All things being equal (opmi unfriendly, conservative family owned businesses), HL Finance gives a better payout ratio, among the peers (SingInv, Singapura, IFS C) and is the largest among the SME finance companies.
So, it seems that the Chairman has bought up a fundamental truth of financing firms - The issue of scale.
In addition, while banks and financing firms are similarly handicapped by capital adequacy ratios, banks have non-NIM revenue streams to overcome the CAR handicap as ghchua mentioned.
Minutes of the Annual General Meeting of Sing Investments & Finance Limited
Shareholder C noted that some banks are increasing their dividend payment to reduce their excessive capital and cited an example of a local bank which generates higher dividend yields as compared to the Company. The Chairman explained that the scales of banks and the Company are different.
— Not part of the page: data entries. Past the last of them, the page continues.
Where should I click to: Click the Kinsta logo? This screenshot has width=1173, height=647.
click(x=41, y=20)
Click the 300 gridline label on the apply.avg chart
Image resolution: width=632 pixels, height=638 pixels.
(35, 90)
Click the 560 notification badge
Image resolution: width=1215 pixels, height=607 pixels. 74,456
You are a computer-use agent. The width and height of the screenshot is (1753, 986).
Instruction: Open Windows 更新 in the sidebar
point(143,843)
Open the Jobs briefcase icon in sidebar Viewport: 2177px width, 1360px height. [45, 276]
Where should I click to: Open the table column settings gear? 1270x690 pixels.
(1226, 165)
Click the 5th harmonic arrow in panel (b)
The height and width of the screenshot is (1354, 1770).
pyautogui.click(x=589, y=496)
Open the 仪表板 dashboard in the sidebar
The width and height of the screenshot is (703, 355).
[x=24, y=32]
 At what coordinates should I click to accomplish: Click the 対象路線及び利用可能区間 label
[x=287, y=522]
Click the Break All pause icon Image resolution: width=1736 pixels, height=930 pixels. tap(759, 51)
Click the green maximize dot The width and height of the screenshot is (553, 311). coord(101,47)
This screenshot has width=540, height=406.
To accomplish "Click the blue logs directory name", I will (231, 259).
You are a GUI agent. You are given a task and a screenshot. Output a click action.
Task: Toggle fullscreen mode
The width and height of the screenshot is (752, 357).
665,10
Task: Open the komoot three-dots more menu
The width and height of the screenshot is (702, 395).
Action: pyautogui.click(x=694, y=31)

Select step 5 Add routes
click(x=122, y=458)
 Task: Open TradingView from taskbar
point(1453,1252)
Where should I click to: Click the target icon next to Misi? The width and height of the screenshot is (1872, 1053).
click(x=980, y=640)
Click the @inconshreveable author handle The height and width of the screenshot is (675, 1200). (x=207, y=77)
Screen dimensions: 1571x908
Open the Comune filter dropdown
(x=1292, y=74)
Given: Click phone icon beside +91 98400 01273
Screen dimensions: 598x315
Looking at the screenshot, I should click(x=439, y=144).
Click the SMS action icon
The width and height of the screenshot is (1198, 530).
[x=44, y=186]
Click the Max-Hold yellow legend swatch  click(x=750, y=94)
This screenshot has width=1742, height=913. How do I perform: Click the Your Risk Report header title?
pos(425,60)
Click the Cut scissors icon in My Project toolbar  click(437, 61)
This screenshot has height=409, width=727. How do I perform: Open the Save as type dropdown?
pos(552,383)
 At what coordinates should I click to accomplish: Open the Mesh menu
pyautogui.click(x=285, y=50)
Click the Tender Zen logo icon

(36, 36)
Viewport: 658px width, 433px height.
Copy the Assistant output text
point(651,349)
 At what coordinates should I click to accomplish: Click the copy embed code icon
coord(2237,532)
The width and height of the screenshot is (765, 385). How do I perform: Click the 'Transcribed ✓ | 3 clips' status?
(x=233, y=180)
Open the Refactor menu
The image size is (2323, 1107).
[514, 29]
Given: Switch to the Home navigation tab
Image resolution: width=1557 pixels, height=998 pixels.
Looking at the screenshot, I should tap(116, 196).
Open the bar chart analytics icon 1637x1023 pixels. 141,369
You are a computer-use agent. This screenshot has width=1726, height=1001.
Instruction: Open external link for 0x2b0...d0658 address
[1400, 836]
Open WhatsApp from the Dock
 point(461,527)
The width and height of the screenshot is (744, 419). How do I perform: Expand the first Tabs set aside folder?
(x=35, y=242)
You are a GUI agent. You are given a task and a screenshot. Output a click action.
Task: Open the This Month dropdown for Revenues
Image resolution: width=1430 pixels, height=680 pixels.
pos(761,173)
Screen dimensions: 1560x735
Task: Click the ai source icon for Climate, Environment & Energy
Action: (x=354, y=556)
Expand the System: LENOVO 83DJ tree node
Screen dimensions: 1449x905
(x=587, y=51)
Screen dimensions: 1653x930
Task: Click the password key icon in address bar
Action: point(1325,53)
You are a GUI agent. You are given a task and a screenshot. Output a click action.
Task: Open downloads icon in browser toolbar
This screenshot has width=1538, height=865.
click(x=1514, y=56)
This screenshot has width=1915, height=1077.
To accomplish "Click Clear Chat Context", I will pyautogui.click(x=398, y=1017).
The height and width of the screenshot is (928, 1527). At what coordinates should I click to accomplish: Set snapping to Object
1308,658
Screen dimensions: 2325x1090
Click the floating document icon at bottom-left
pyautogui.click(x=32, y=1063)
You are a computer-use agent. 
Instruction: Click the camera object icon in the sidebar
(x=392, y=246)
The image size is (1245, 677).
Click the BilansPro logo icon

Shareholder B commented that the Company should not be overly concerned with its scale and opined that the Company could do more to attract younger customers. The Chairman responded that the Company had launched digital apps for individual and corporate customers in order to attract and cater to the needs of younger customers.
The Company had also undertaken a rebranding exercise this year, its 60th anniversary, with a view to attracting younger customers. The Chairman also highlighted that while diversifying its customer base, the Company will always serve and support all customers, including the more elderly who may prefer to visit physical branches.